Click: Submit & Apply Config
Task 15.4: Configure Ring Groups¶
What are Ring Groups?
Ring groups allow multiple phones to ring when someone dials a single number.
Example:
Dial 600 (Sales) → Rings extensions 201, 202, 203 simultaneously
First person to answer gets the call
Step 1: Create Sales Ring Group¶
Navigate: Applications → Ring Groups
Click: Add Ring Group
Configuration:
Ring Group Number: 600
Group Description: Sales Team
Ring Strategy: ringall
Extension List:
201
202
203
204
205
Announcement: None (or upload greeting)
Destination if No Answer: Voicemail (600)

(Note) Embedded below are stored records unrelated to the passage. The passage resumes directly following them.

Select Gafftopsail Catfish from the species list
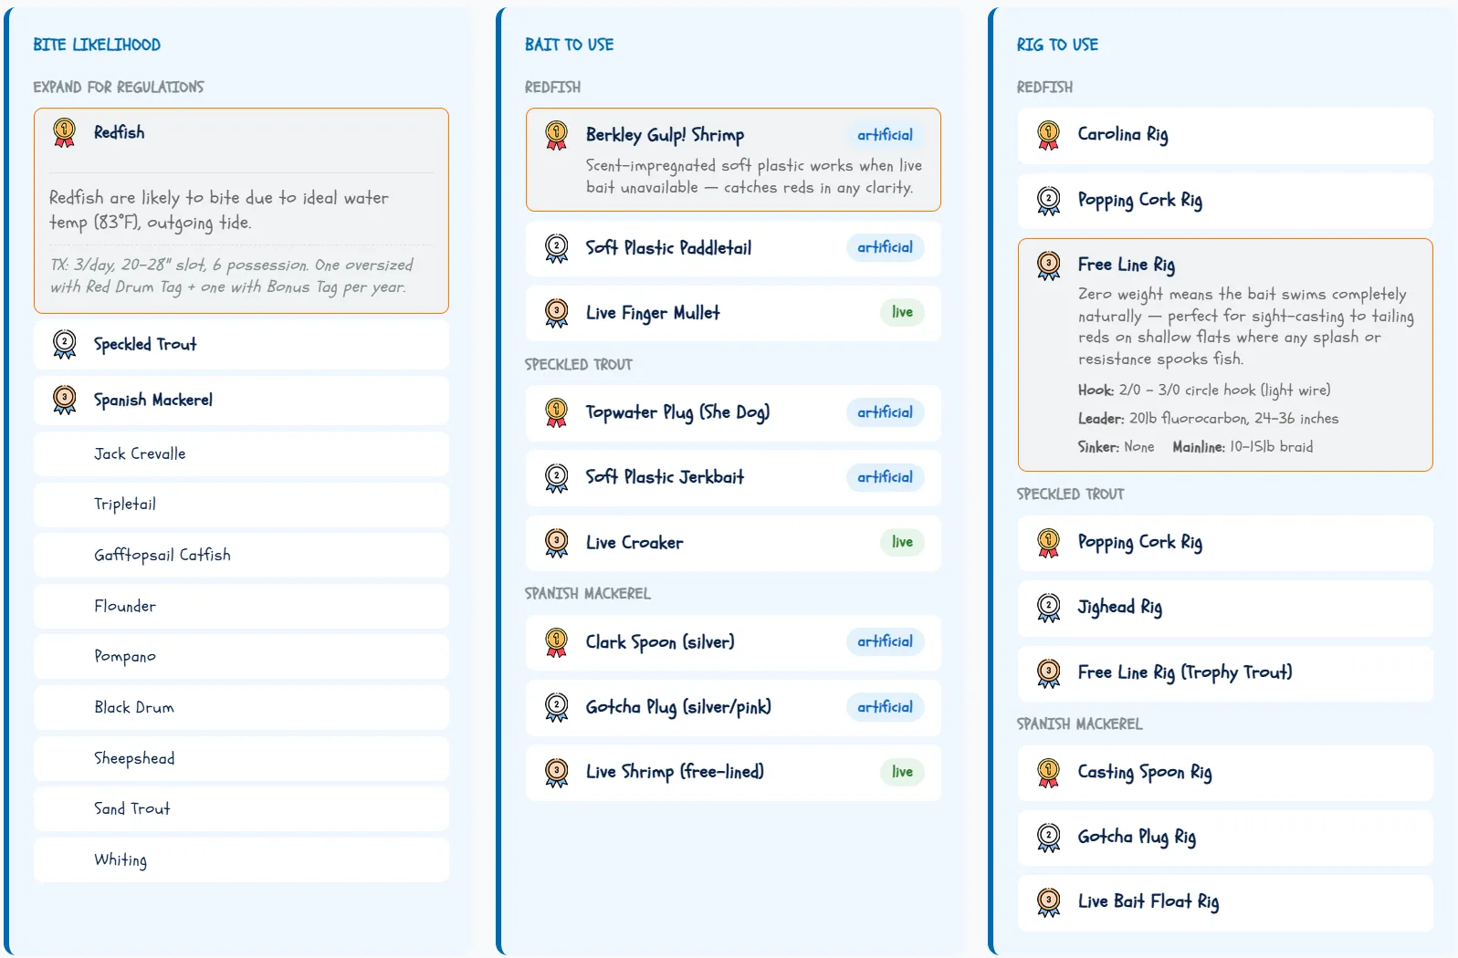The height and width of the screenshot is (958, 1458). (x=241, y=555)
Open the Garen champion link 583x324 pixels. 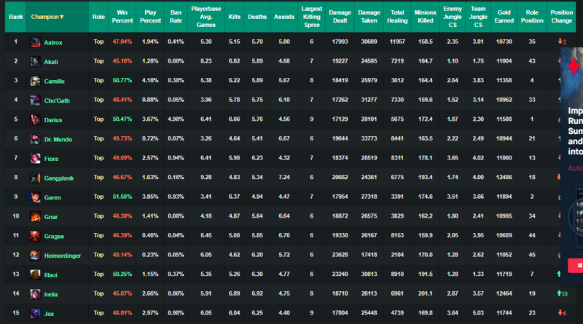tap(52, 197)
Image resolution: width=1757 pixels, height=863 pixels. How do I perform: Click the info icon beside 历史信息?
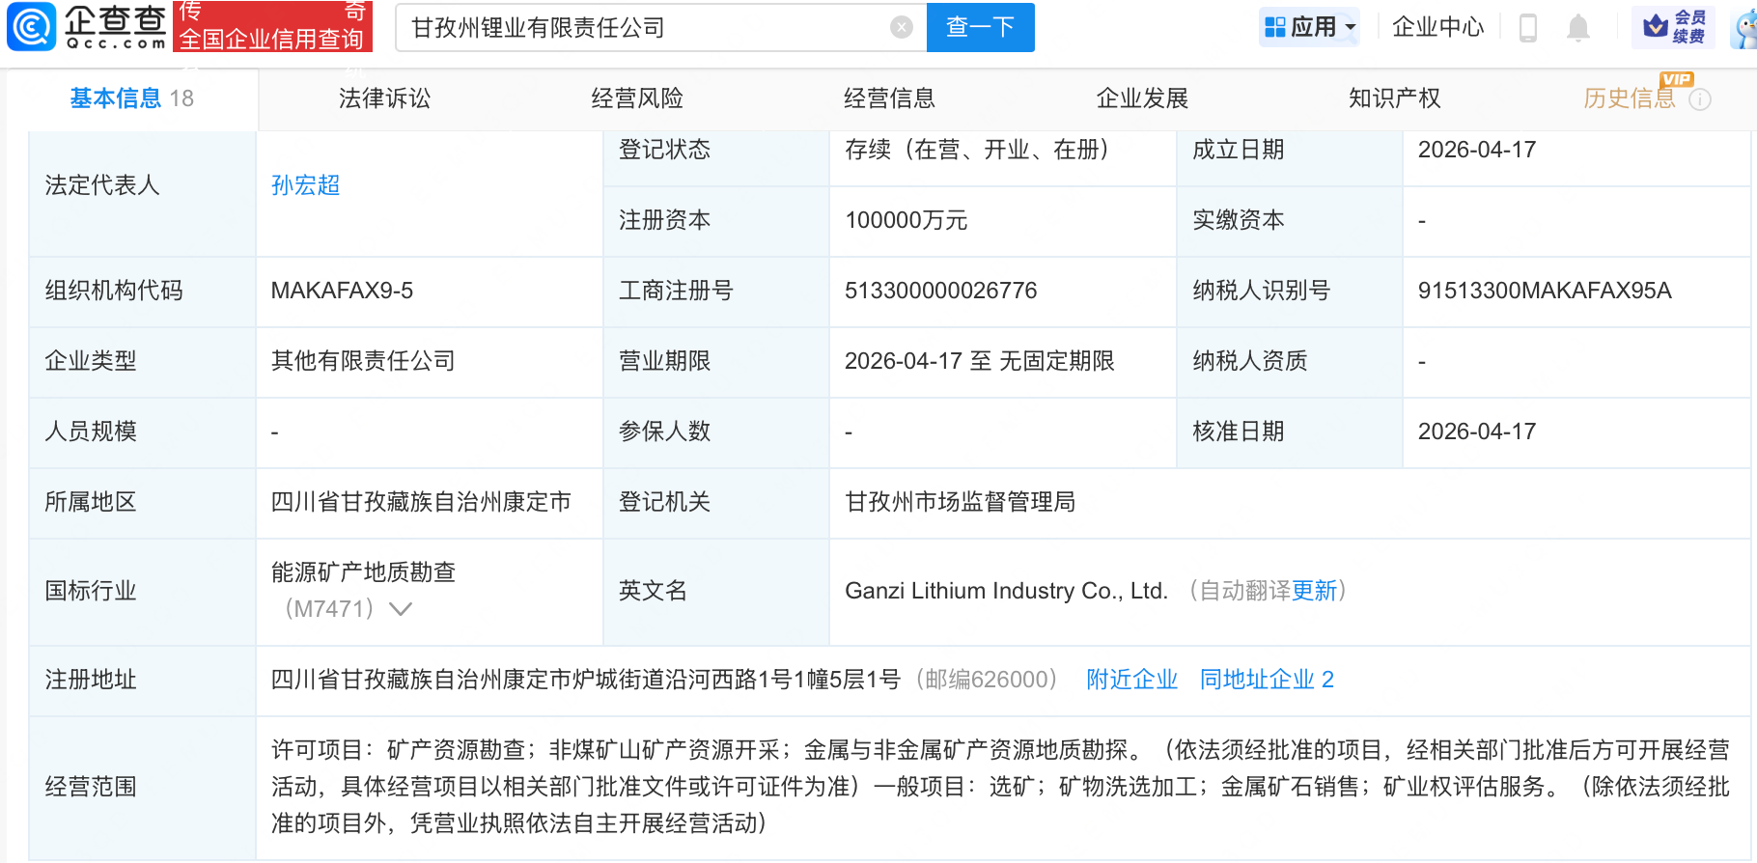click(1701, 99)
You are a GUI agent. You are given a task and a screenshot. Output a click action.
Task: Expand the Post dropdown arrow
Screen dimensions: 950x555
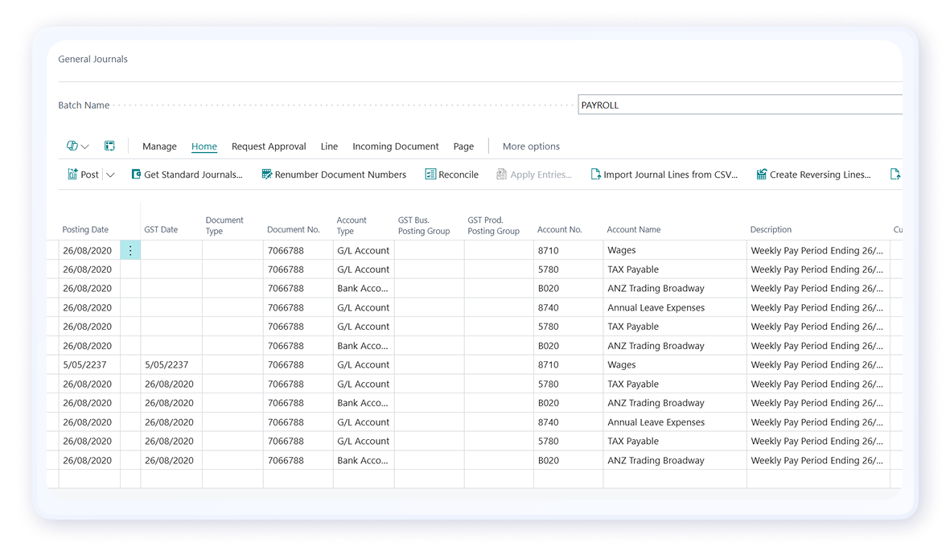[110, 175]
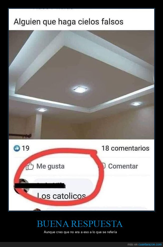Open the false ceiling photo

pos(82,85)
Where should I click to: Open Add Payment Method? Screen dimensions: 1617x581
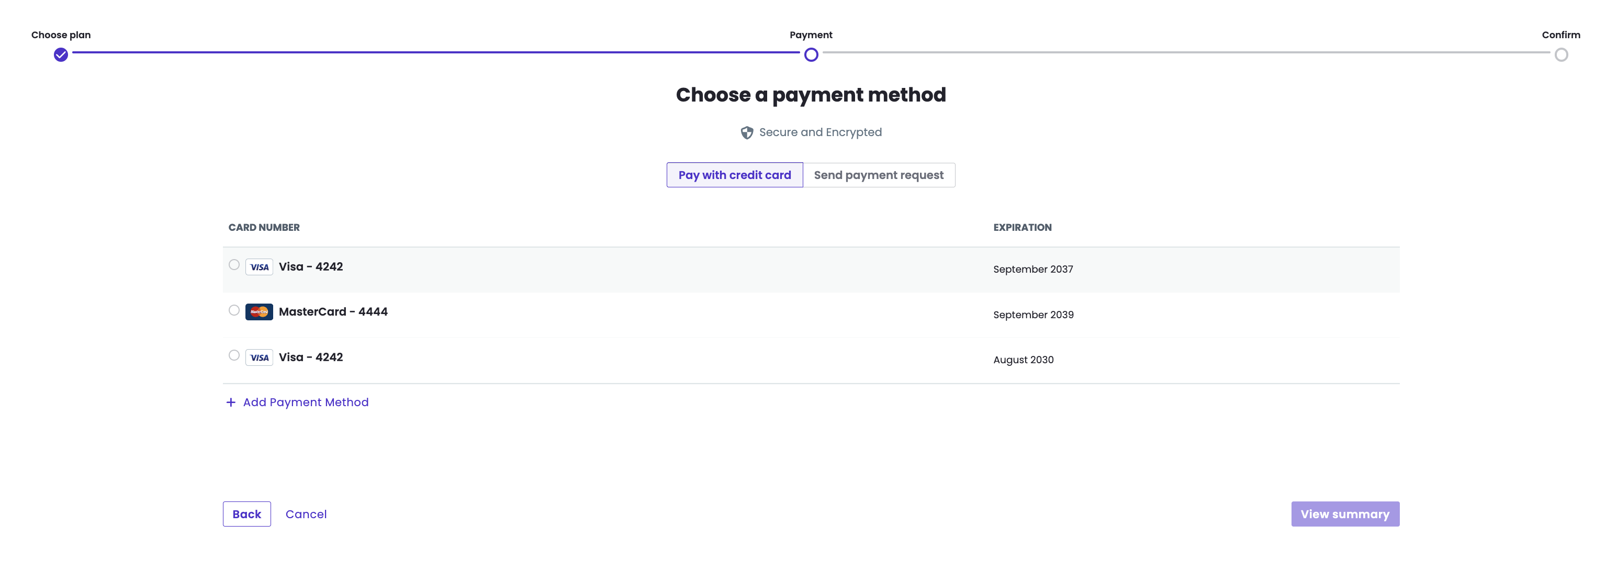coord(306,402)
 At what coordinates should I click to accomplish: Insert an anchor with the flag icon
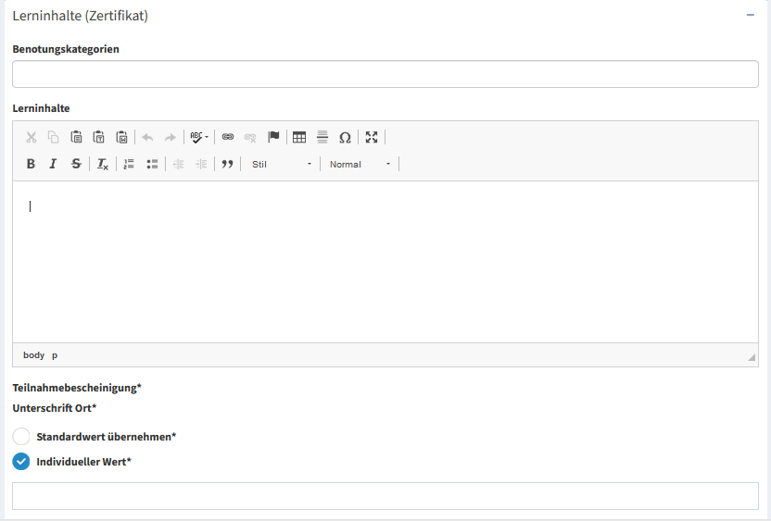[273, 137]
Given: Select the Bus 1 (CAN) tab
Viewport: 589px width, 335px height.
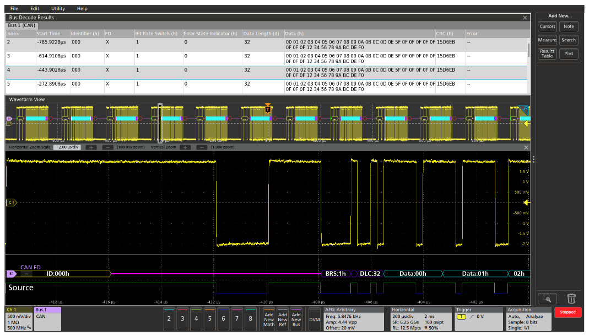Looking at the screenshot, I should (x=22, y=25).
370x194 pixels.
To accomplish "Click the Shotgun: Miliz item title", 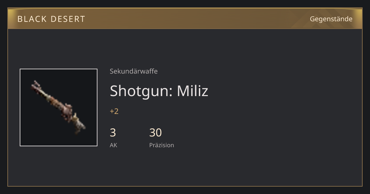I will [159, 91].
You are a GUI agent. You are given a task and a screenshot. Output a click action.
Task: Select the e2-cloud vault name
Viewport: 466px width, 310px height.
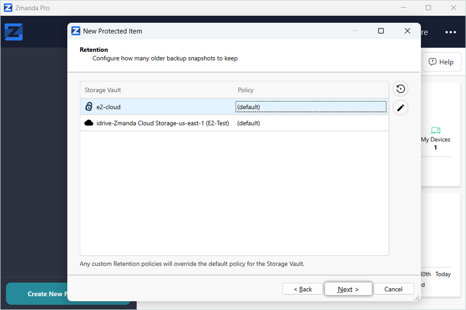(109, 107)
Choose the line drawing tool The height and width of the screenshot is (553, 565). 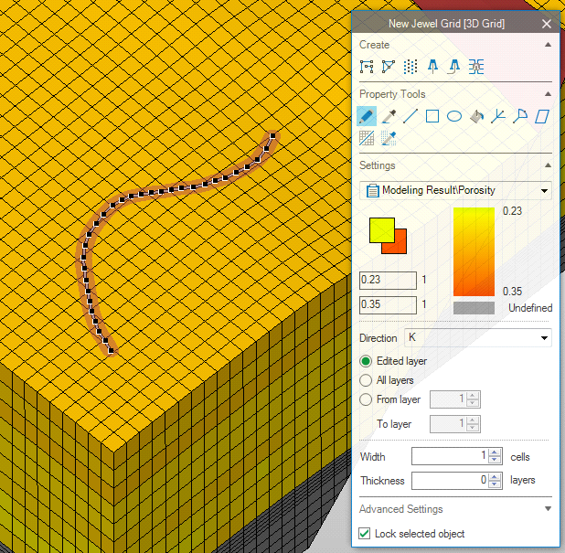tap(410, 116)
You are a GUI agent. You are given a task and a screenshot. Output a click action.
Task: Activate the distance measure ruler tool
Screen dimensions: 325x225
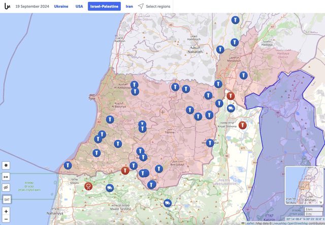7,176
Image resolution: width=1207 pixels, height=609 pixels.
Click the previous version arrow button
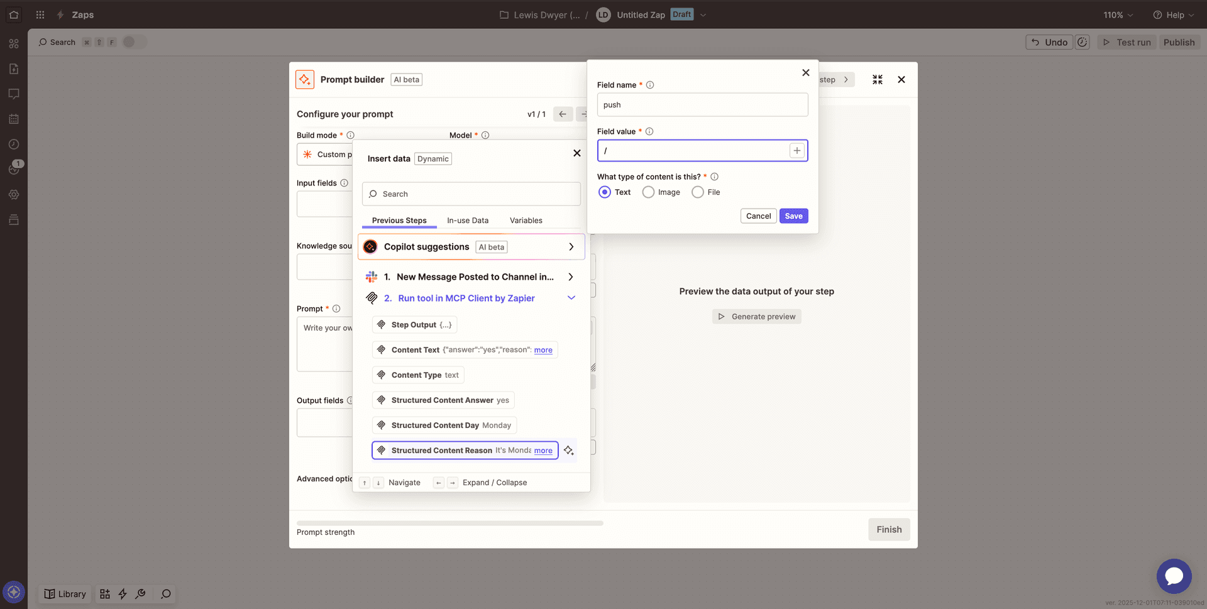pyautogui.click(x=562, y=114)
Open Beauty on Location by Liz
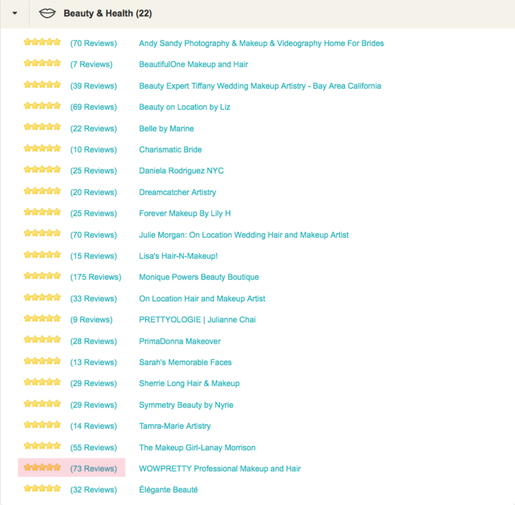The width and height of the screenshot is (515, 505). 184,107
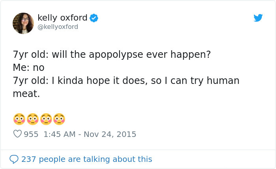276x169 pixels.
Task: Click the reply speech bubble icon
Action: 14,159
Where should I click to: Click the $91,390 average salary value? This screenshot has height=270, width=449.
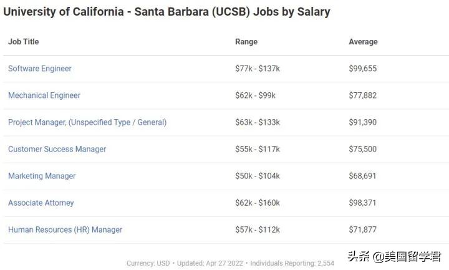pos(362,122)
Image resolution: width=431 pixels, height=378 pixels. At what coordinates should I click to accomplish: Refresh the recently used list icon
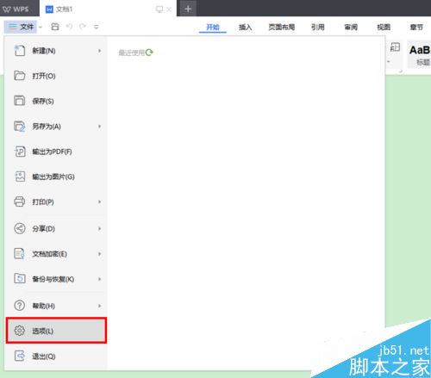(x=149, y=53)
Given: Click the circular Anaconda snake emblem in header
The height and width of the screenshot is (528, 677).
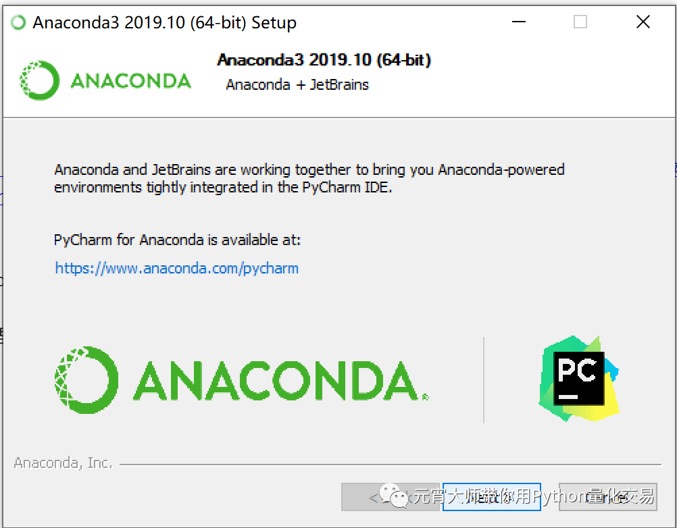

Ring Strategy options: - ringall: All phones ring at once (recommended for support) - hunt: Try each phone in order - memoryhunt: Remembers where last call was answered, starts there - random: Picks random extension
Click: Submit & Apply Config
Step 2: Create More Ring Groups¶
Ring Group 601:
Description: Customer Support
Extensions: 301, 302, 303, 304
Strategy: ringall
Ring Group 602:
Description: IT Support
Extensions: 401, 402, 403
Strategy: hunt (try in order)
Task 15.5: Create IVR (Auto-Attendant)¶
What is IVR?
IVR (Interactive Voice Response) is the menu callers hear: "Press 1 for Sales, Press 2 for Support..."
Step 1: Record/Upload Greeting¶
Navigate: Admin → System Recordings
Option A: Upload Recording - Record greeting on your computer - Upload .wav file (8000 Hz, 16-bit, mono)
Option B: Text-to-Speech - FreePBX can generate speech from text - Navigate: Admin → Sound Languages → Text to Speech
Sample greeting:
"Thank you for calling.
Press 1 for Sales
Press 2 for Customer Support
Press 3 for IT Support
Press 9 for the directory
Or stay on the line for the operator."
Save as: "main-greeting"
Step 2: Create IVR¶
Navigate: Applications → IVR
Click: Add IVR
Configuration:
IVR Name: Main Menu
IVR Description: Main incoming call menu
Announcement: main-greeting (recording from Step 1)
Timeout: 10 seconds
Invalid Retry Recording: Please enter a valid option
Invalid Destination: Operator (ext 101)
Timeout Destination: Operator (ext 101)
IVR Entries:
1 → Ring Group 600 (Sales)
2 → Ring Group 601 (Support)
3 → Ring Group 602 (IT)
9 → Directory
# → Return
* → Return
Click: Submit & Apply Config
Task 15.6: Configure Inbound Routes¶
What are Inbound Routes?
These determine what happens when someone calls your main number.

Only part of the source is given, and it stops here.